Manyara v Muzanenhamo (HC 1831 of 2013) [2015] ZWHHC 412 (28 April 2015)

Manyara v Muzanenhamo (HC 1831 of 2013) [2015] ZWHHC 412 (28 April 2015)

8

HH 412-15

HC 1831/13


LAWRENCE MANYARA

versus

GIBSON MUZANENHAMO





HIGH COURT OF ZIMBABWE
TSANGA J
HARARE, 29, & 30 January & 10 & 29 April 2015



Trial Cause



Plaintiff in person
M Hungwe,
for defendant



TSANGA J: The plaintiff, Lawrence Manyara claims a sum of US$19 545.00 as well as interest at the rate of 5% per annum from date of claim to date of judgment, as his share of proceeds owing to him from a business partnership arrangement with the defendant, Gibson Muzanenhamo. Also claimed are costs of suit.

Factual basis of claim

In September 2011 the plaintiff claims that he entered into a verbal partnership agreement with the defendant. The terms thereof were that they were to import cell phones from China for resale and each party was to receive 50% of the net profit. In terms of his contribution to the partnership, the plaintiff says he secured air time from NetOne (a mobile phone operator), worth $10 000.00 on 30 days credit. He says that it was the profit realised from the sale of air time, which instead of paying NetOne immediately, provided the capital for the partnership to enable the importation of cell phones from China.

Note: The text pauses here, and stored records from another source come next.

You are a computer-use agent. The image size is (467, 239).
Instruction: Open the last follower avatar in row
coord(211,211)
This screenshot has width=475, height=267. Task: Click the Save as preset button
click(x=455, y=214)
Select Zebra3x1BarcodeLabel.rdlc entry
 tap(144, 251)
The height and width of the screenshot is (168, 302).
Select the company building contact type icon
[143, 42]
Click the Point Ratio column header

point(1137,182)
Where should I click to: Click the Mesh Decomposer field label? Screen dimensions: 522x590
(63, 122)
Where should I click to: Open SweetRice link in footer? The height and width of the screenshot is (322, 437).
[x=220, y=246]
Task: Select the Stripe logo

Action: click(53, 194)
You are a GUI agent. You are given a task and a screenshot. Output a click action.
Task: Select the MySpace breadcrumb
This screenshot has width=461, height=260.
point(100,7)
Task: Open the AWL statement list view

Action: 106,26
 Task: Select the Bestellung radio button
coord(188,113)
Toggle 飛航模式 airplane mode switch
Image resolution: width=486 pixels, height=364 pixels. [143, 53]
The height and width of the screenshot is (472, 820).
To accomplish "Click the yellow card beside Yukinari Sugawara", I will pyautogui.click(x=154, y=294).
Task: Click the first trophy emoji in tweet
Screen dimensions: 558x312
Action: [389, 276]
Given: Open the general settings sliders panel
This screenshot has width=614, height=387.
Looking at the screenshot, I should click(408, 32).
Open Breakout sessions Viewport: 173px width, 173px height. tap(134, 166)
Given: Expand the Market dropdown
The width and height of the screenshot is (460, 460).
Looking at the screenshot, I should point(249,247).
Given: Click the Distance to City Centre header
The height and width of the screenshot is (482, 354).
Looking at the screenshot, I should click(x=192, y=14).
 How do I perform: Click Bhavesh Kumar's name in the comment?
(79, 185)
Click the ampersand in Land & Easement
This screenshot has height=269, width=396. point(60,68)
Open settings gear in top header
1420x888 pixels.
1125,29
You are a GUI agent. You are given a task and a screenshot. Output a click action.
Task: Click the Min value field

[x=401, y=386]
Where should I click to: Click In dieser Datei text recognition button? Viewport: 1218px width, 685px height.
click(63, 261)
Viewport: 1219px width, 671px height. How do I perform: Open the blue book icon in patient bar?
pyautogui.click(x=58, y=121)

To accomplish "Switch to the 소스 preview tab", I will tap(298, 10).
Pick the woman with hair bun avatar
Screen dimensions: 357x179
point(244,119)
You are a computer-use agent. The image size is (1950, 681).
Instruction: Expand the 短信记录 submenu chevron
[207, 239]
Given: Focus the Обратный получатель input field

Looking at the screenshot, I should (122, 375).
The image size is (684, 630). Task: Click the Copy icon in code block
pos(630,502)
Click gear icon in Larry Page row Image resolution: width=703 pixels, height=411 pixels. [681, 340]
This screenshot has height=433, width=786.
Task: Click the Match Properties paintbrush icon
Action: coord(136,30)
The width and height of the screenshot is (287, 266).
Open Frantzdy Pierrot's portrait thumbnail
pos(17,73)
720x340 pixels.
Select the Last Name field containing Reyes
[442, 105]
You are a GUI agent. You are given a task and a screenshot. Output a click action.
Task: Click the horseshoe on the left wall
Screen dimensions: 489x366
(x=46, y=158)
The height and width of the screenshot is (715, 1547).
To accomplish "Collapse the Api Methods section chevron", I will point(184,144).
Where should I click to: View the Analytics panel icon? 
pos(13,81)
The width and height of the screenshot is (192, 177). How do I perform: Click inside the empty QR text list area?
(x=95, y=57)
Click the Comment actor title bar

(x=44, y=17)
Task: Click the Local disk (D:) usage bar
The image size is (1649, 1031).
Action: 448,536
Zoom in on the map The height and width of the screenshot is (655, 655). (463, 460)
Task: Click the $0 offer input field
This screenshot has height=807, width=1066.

According to the plaintiff, the defendant already had a shop at a business complex known as Gulf Complex and the partnership leased space within his shop to sell the cell phones. It is also plaintiff’s contention that by 31 of December 2011 the business enterprise has realised a profit of $40 000.00. It is on this basis that the plaintiff says he was entitled to receive $20 000.00 as his 50% share. It is his further contention that when he demanded his share of profits, the defendant only gave him US$455.00 in the form of cell phones, leaving a balance of US$19 545.00 which he hereby claims.

The counter claim

The defendant on the other hand denies ever entering into a partnership arrangement with the plaintiff. He says that whatever business he was into, he used his own money and never borrowed or entered into credit facility arrangement involving the plaintiff. Instead, he has a counter claim on the basis that on 31 January 2013, the plaintiff acknowledged being indebted to the defendant for cell phones which he did not deliver to him from China valued at US$5 960.00. This amount was supposed to be paid over four months starting in February 2013 with the final instalment in May 2013. It is defendant’s position that despite demand this amount has not been paid. He therefore seeks payment of US$5960.00 from the plaintiff with interest at the rate of 5% per annum from date of summons to date of payment. Costs are also sought on an attorney client scale.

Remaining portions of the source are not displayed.